Hardest thing I have ever done


During the last sixteen years, if you had asked me “what is the hardest thing you have ever gone through,” I would have said, “Mom’s hospice.”

That changed this year. Now I would say, “Gary’s rash.” And I know that sounds ridiculous, but here’s the difference: Mom didn’t lie to herself. She believed her doctors. And ultimately Mom acted in her own interest.

Gary, on the other hand, trusted his doctor at first, but now has locked himself into a bunker of self-delusion and thinks the doctor is against him. (I can’t tell you how often I have asked him, “The doctor said those actual words?” only to hear that no, the doctor said “some nonsense meant to scare me.”) He’s so determined to be right that he is not looking out for himself.

Why? I mean, the easy answer is that he’s a cranky seventy-year-old man, and he doesn’t like someone else knowing more than he does. But in my heart I worry he’s like Mom and he wants the universe to know that he will leave when he feels like it.


7 responses to “Hardest thing I have ever done”

  1. … people who are determined to be right drive me absolutely up. a. wall. under normal circumstances, and more so if I care about them and they are screwing up their own health (or if they are screwing up the health of someone I care about, see also my dad being sloppy about disease transfer protocols while my mom has only parts of her lungs functioning).
    So, yeah, I can see that.
    That said, I think what you have said about Gary’s reaction, i.e. the refusal to have Another Thing that requires medication be wrong with his body and the refusal to consider that he might be reacting *to* one of his long-term medications, does not suggest to me that he’s willing to sign off yet. He may be too tired to cope well, but that’s a long stretch different from being so tired you’re willing to die over it.
    (so cantankerous you’re willing to insist you are Being Right and staying sick instead of accepting doctors’ orders and doing the things and therefore getting better: … that’s a separate question. But. Doesn’t sound anywhere near that.)(ALSO honestly I have known so many doctors who were really quite wrong at this point; some of that is gaps in their training or new medical advances that occurred since their training; some of that is the nature of Being A Female Patient and therefore some doctors sometimes not taking me seriously or believing me about symptoms; but also some doctors are just kinda… not great… unless you hit them with the *exact* stuff they know a lot about. I do not think there is enough information to conclude Gary’s doctor is a dud, but it is a remote possibility at least.)

  2. KC – I think what’s happening is that the dermatologist is ruling out anything fatal. It is an allergy, and he isn’t saying, Go to an Allergist, Gary does not appreciate that. I suppose he can’t die from something that he’s had for a year. There is something he could have died from that is a very fitting diagnosis, but he would have been long gone.

  3. Ruling out anything fatal is *good* but also we would like some symptomatic relief thank you very much…
    I am not sure how helpful an allergist is for the Really Weird allergies in skin-manifested form, tbh. They can do the default prick tests, but there are *so many* things to possibly be allergic to out there…

  4. KC – He’s just so impatient. I think watched me get the shortest diagnosis in the history of MS, and of course his epilepsy didn’t call for a lot of tests. This is just a hard one. Luckily he does have a very convincing rash, otherwise he’d be said to be faking it for attention.

  5. Fair. It is honestly really hard, when you’re used to the medical system working decently well and rapidly (and the people around you likewise have that approximate expectation), to find out that… oh. It works like that with one set of things and… not so much… with many other things. The distance between expectations and reality is a layer of frustration and emotional turbulence that frosts the top of “we would like this to get fixed NOW THANKS” that already exists.
    (but also yes, MS is usually not a speedy diagnosis!
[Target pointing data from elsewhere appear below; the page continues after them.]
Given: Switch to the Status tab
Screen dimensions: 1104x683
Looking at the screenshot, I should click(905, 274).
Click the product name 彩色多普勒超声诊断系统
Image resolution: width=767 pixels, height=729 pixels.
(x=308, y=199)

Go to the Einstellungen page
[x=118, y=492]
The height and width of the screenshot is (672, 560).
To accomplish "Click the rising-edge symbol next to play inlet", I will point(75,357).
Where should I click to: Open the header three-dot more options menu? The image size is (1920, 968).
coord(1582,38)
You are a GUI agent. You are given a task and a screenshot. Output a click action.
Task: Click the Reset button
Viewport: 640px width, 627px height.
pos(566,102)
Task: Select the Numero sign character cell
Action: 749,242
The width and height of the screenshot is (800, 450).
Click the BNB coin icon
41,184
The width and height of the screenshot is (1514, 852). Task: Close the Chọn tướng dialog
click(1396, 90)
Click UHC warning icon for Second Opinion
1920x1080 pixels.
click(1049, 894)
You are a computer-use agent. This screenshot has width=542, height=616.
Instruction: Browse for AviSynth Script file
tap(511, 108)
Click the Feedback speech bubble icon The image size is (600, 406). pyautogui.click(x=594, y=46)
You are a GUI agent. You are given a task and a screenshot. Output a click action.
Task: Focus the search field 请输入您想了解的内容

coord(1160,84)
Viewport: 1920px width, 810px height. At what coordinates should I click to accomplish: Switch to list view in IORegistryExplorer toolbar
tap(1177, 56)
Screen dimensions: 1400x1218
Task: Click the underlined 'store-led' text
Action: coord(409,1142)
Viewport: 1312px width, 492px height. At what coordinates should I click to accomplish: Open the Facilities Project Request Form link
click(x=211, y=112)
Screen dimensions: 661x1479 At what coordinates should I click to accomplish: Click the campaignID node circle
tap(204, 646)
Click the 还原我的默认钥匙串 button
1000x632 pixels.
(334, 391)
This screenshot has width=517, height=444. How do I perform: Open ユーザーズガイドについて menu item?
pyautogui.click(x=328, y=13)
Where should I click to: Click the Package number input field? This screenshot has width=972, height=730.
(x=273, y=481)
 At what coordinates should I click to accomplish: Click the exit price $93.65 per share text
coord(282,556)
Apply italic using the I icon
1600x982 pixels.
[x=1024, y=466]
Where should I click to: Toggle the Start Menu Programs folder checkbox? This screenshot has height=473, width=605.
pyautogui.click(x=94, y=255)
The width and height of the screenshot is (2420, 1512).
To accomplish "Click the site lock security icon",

How did you manage that?)

  6. KC – I lucked out and the first specialist I saw, the gastroenterologist, was also a general physician. His second question was “do you have MS?” Then he said other telling things like “you need better insurance” and “You need to get a general physician” and “you need an MRI of your brain.” It made it easy for my new GP when I had my second exacerbation a year later.

  7. Oh WOW. That is impressive, and also very neat, and also… sigh. Insurance.
    (also I am SO GLAD that treatment has worked so well for you!)